No mesmo instante falei com meus botões:

- "Parar de novo! Ficar de novo como turista, eu que anseio Hollywood para trabalhar e não para passear!"

Chegamos a Jacksonville bem. De fato, 15 minutos depois de Orlando o avião parecia uma peneira nas mãos do mau tempo e nós os grãos de arroz amarrados às cadeiras pelos cintos de proteção!

Já haviam reservado localidades no Windsor Hotel. Do Aeroporto à cidade levamos 25 minutos de automóvel. É longe. Casas-ônibus. Casas de madeira estilo colonial francês. Casas de Jacksonville: côr de chocolate - todos os tons de chocolate.

Windsor Hotel - A pracinha com árvores desfolhadas pelo frio. Muita gente no jardin. Gente deitada pela grama, homens e muIheres. Hotel cedido a metade às forças armadas. Um vai e vem continuo de soldados, pilotos, marinheiros, civis, oficiais. No nosso quarto dormimos cinco, inclusive um marinheiro que, por não ter mais cama, dormiu no tapête.

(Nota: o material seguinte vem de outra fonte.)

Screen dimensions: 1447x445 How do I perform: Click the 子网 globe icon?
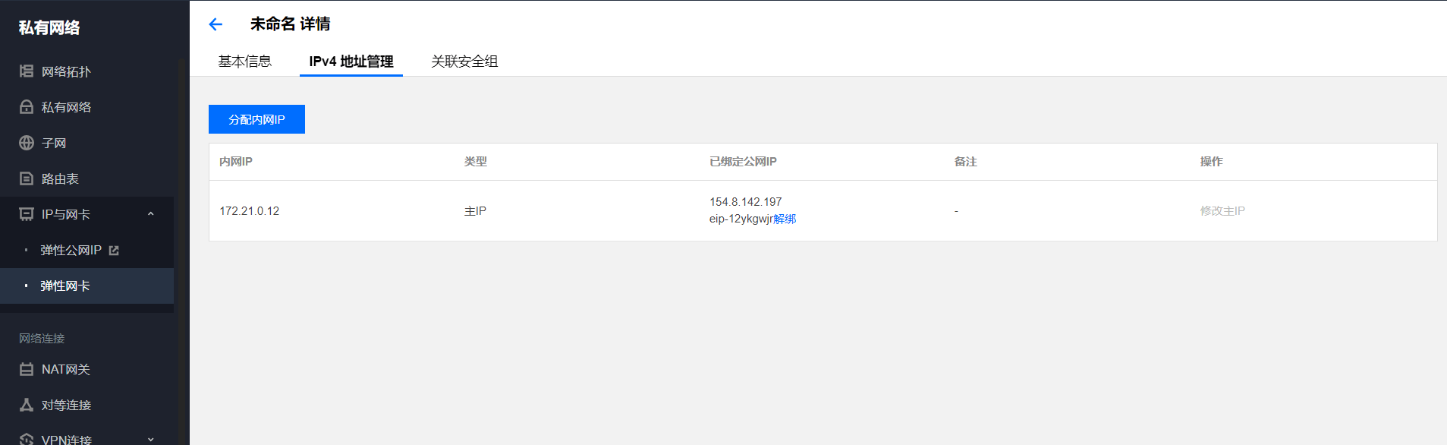click(x=27, y=143)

Jacksonville amanheceu coberta de nevoeiro (fogg). Ao meio-dia, porém, o sol apareceu e o céu ficou azul. Esperamos partir às 3 horas. Uma flor no cabelos: grande moda, chamou-me a atenção desde Miami. Mulheres dirigindo ônibus. Moças como "aero-moços". Mulheres mecânicas nos aeroportos. Mulher flor (?). Trem movimento na estação. A princípio me disseram que eu ia sentado até New Orleans. Compadeci-me de mim. Depois... deram-me um leito superior (upper berth) e criei alma nova. Na estação, no restaurante - uma mesa em forma de ferradura - eu me misturei com homens, mulheres, crianças, soldados e marinheiros.

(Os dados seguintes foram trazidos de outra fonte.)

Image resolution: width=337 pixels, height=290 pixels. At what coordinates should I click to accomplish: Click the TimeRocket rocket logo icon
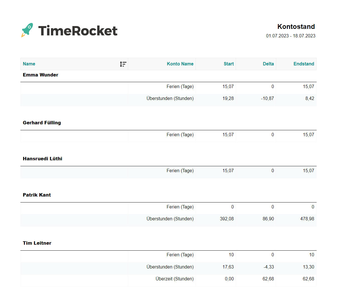[27, 30]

À minha frente surgiu uma "girl": olhei para ela. Olhou para mim. Tornei a olhar. Tornou a olhar-me. Olhos negros.., cabelos "brown"... "fausse maigre"... Ficamos muito tempo a olhar um para o outro. Parece que ela me perguntava quem eu era. E fiquei pensando naquelas "girls" que o cinema me mostrou tantas vezes, que moram em bairro pobre e que procuram, nas horas crepusculares, os lugares mais movimentados em busca talvez do... almoço de amanhã. Em quinze minutos ela fumou três cigarros!... Depois... desapareceu dentro de um capote vermelho-berrante. Eu estava ali para seguir viagem para N. Orleans. E ela? Para onde foi ela?

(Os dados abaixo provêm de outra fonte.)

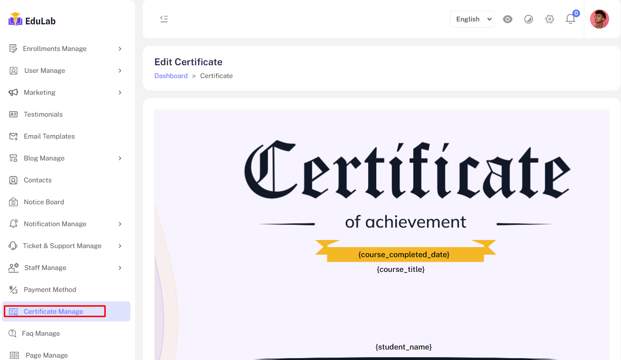Expand the Blog Manage submenu
The image size is (621, 360).
120,158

O meu carro era o B-7 de urn enorme comboio pesado na plataforma 14 da estação. A entrada do vagâo, um condutor muito, alto e muito forte, pelo jeito funcionário há mais de 30 anos da "The Pullman Company", tomou-me a passagem e me mandou subir! Subi. Carro cheio de gente e de óleo. Em poucos minutos estava eu sentado na ante-sala do "Service-Men". Carro cheio de soldados e oficiais. O empregado - o negro Barret - ainda arrumava as camas. Um cheiro fortíssimo de cigarro americano misturado com cheiro de gente. 3 velhos conversavam arrastando um inglês de província e enchendo o cubículo de fumaça de cachimbo. Um calor insuportável que um misero ventilador em vão procurava espancar dali. Eramos quatro na saleta. De repente, os três estouraram numa fomidável gargalhada. Haviam deixado no ar uma piada daquelas. Eu não me permito transcrevê-la.